Una fiala costa meno di dieci euro e il suo utilizzo pare sia in grado di più che dimezzare il rischio di morte nei pazienti colpiti da polmonite bilaterale interstiziale causata da Covid-19. E non stiamo parlando di farmaci sperimentali, bensì di un normale cortisonico, il metilprednisolone, da tempo in commercio e ampiamente utilizzato ovunque nel mondo per la cura delle infiammazioni acute.

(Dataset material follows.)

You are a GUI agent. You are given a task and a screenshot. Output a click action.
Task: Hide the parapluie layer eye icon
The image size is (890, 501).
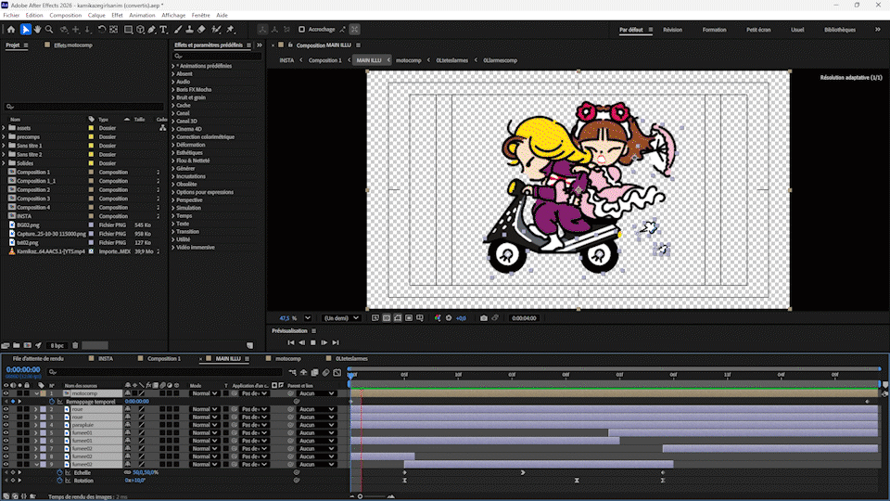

NUOVE ARMI La scoperta che alimenta nuove speranze in queste ore tragiche arriva da uno studio pubblicato due giorni fa sulla rivista scientifica Jama, una delle più prestigiose a livello internazionale, da un'équipe di ricercatori cinesi che ha analizzato le cartelle cliniche di 201 pazienti ricoverati all'ospedale di Wuhan Jinyintan tra il 25 dicembre e il 26 gennaio, tutti affetti da sindrome di distress respiratorio acuto (ARDS) causata dal Sars-Cov2. Ricerca che si è conclusa il 13 febbraio dando risultati sorprendenti. In particolare, dai dati emersi, i ricercatori cinesi avrebbero dimostrato che l'utilizzo di una terapia che comprenda il cortisone abbatte il rischio di morte del paziente del 62 per cento.

Aldo Caddori (Ledda)
Aldo Caddori (Ledda)
Aldo Caddori (Ledda)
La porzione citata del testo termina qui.